Texte de lecture:

===

Sécurisation des systèmes d’information : la pression juridique s’accroît, les sanctions financières aussi


Une double obligation de notification des failles de sécurité a été intégrée dans le cadre du Paquet Télécom. Il est important de se pencher sur les impacts de cette nouvelle obligation pour tous les acteurs de l'internet.

Le « Paquet Télécom » modifié, ensemble de directives encadrant le secteur des communications électroniques, a été publié au journal officiel de l'Union européenne le 18 décembre 2009. Parmi ses nouveautés, une double obligation de notification des failles de sécurité est instaurée, notamment pour les fournisseurs d'accès à l'internet. C'est l'occasion de revenir sur cette notion, son historique et surtout ses conséquences économiques.

===

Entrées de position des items
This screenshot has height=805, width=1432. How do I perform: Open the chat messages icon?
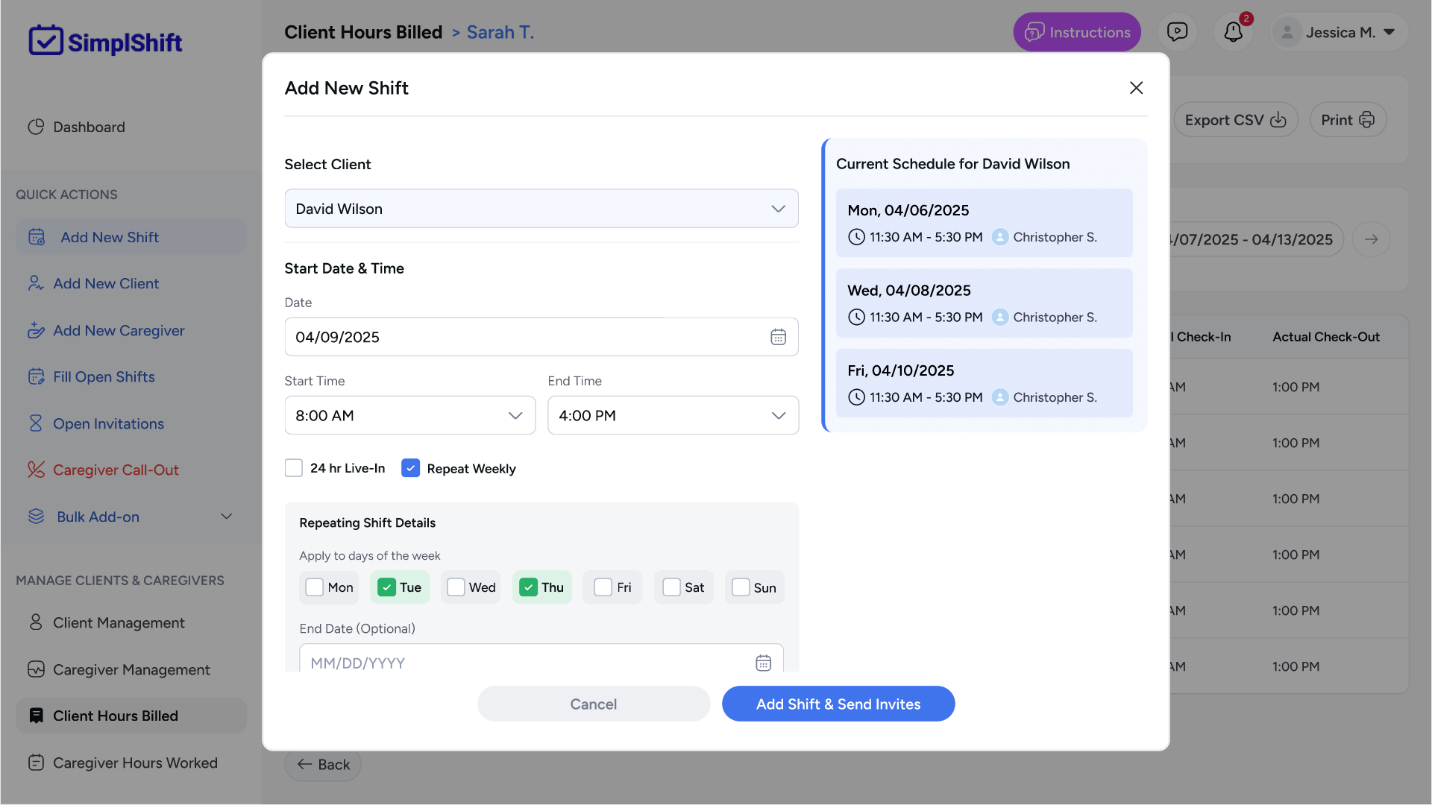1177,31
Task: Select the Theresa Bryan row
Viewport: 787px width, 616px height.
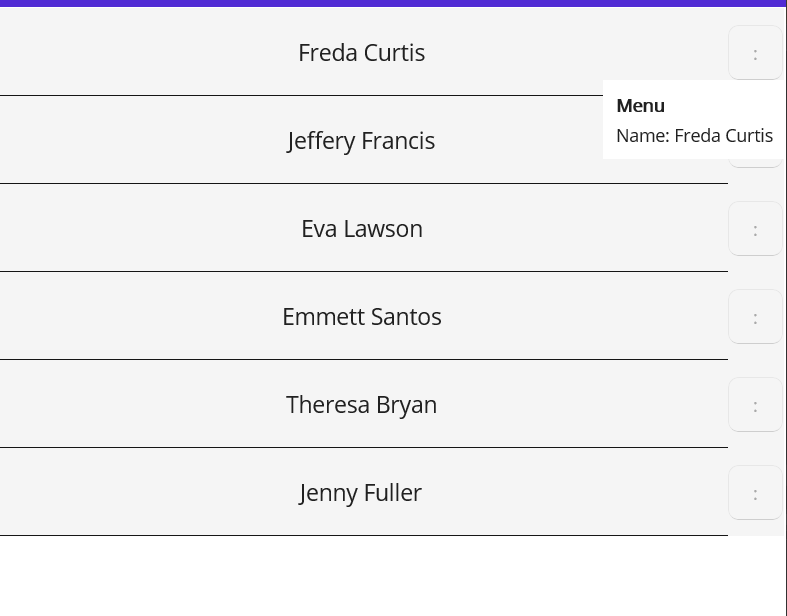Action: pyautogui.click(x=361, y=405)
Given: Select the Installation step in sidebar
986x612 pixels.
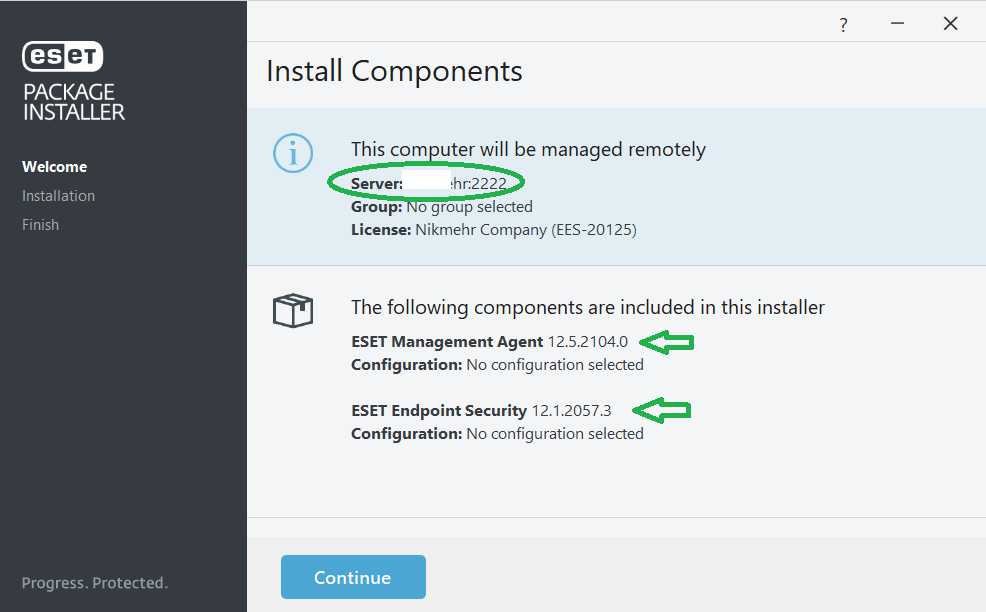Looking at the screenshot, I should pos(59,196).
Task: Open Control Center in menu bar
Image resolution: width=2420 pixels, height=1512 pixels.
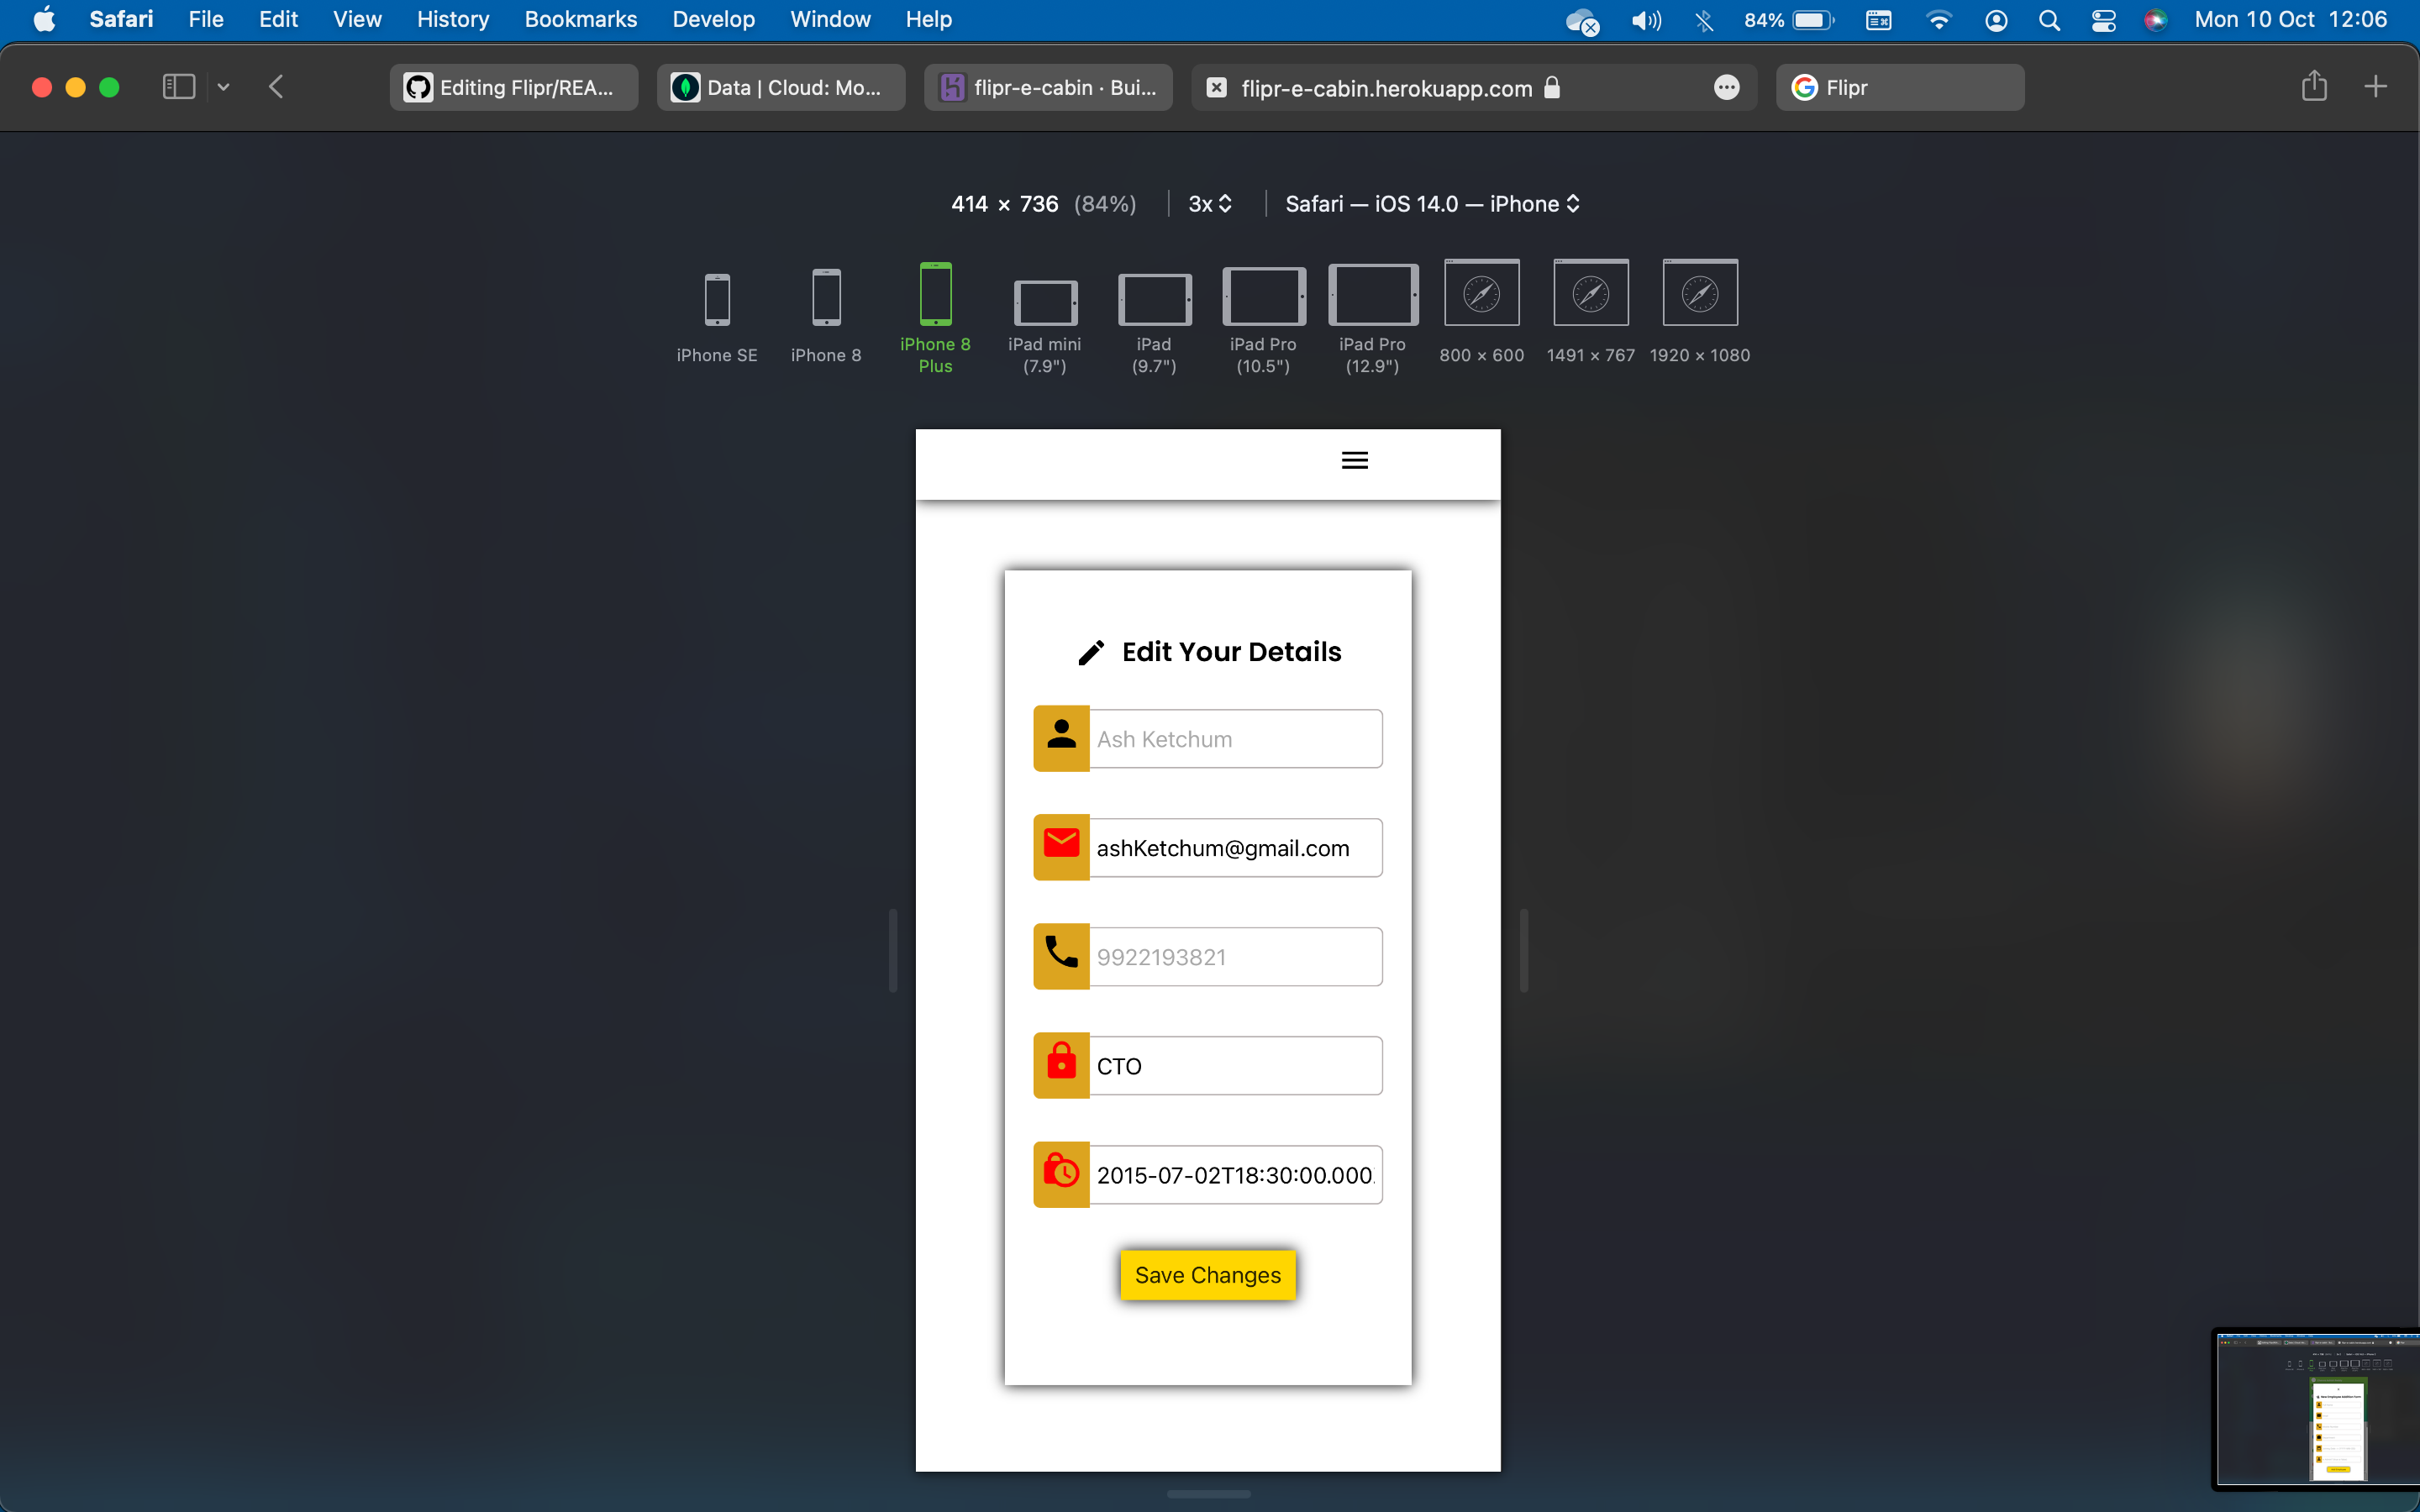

===

Travail demandé:
Recopiez à l'identique le passage du texte de lecture situé entre « Sécurisation des systèmes » et « ses conséquences économiques. », bornes incluses.

Réponse attendue:
Sécurisation des systèmes d’information : la pression juridique s’accroît, les sanctions financières aussi


Une double obligation de notification des failles de sécurité a été intégrée dans le cadre du Paquet Télécom. Il est important de se pencher sur les impacts de cette nouvelle obligation pour tous les acteurs de l'internet.

Le « Paquet Télécom » modifié, ensemble de directives encadrant le secteur des communications électroniques, a été publié au journal officiel de l'Union européenne le 18 décembre 2009. Parmi ses nouveautés, une double obligation de notification des failles de sécurité est instaurée, notamment pour les fournisseurs d'accès à l'internet. C'est l'occasion de revenir sur cette notion, son historique et surtout ses conséquences économiques.